● DATA SUPPLIED
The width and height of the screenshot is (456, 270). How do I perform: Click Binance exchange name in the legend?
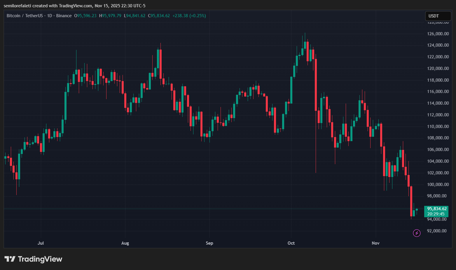pyautogui.click(x=64, y=16)
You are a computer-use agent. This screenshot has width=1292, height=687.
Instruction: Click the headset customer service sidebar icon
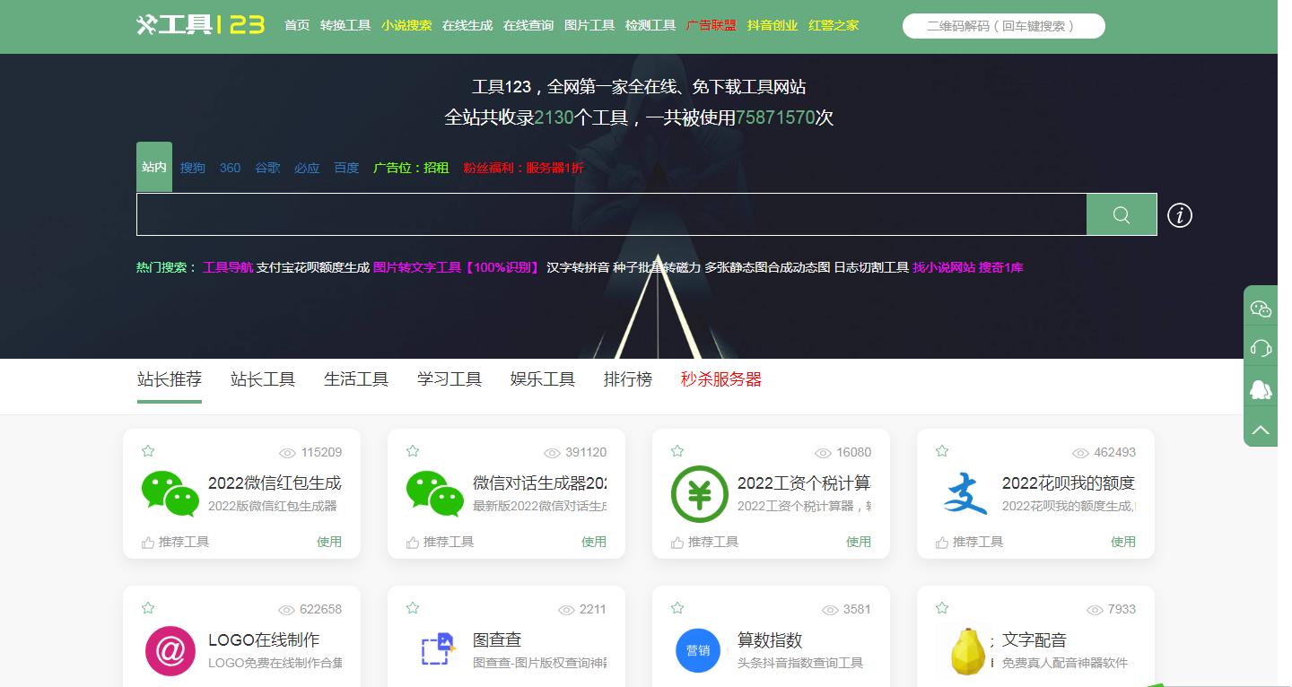1261,347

● PROBLEM TO WORK ON
Drop the images and return the data verbatim.

● ANSWER TO THE EXERCISE
The width and height of the screenshot is (456, 270). How do I perform: Click Binance exchange name in the legend?
pyautogui.click(x=64, y=16)
You are a computer-use agent. This screenshot has width=1292, height=687.
Instruction: Click the headset customer service sidebar icon
1261,347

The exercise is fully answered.